How does an amperometric detector work?

An amperometric detector is a type of electrochemical detector commonly used in chromatography to detect and quantify analyte compounds. Here is how it works:

  1. The amperometric detector consists of an electrochemical cell containing two electrodes: a working electrode (WE) and a reference electrode (RE).
  2. As the analyte compounds elute from the chromatography column, they reach the electrochemical cell. Depending on their nature, they undergo oxidation or reduction reactions at the surface of the working electrode.
  3. During the oxidation or reduction reaction, electrons are either gained or lost by the analyte compounds. This electron transfer generates an electrical current proportional to the concentration of the analyte.
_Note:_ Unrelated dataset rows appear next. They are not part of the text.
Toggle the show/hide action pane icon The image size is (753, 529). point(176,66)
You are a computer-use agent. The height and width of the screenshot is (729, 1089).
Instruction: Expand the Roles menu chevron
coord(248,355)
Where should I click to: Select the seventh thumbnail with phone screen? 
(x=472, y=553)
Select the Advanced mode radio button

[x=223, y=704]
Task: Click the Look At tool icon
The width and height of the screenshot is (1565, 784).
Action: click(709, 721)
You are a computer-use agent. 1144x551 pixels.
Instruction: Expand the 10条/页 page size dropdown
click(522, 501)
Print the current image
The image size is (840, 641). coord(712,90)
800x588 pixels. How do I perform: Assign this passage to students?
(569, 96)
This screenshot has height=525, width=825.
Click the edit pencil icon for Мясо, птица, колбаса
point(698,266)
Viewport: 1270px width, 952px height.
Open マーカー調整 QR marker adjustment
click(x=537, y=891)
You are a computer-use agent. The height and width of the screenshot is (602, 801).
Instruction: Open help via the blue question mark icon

  4. The electrical current produced by the oxidation or reduction reaction is measured by the amperometric detector. The current is typically amplified and converted into a detectable signal.
  5. To determine the concentration of the analyte compounds, the amperometric detector response is calibrated using known standards with known concentrations. This calibration allows for the quantification of the analyte compounds in the sample.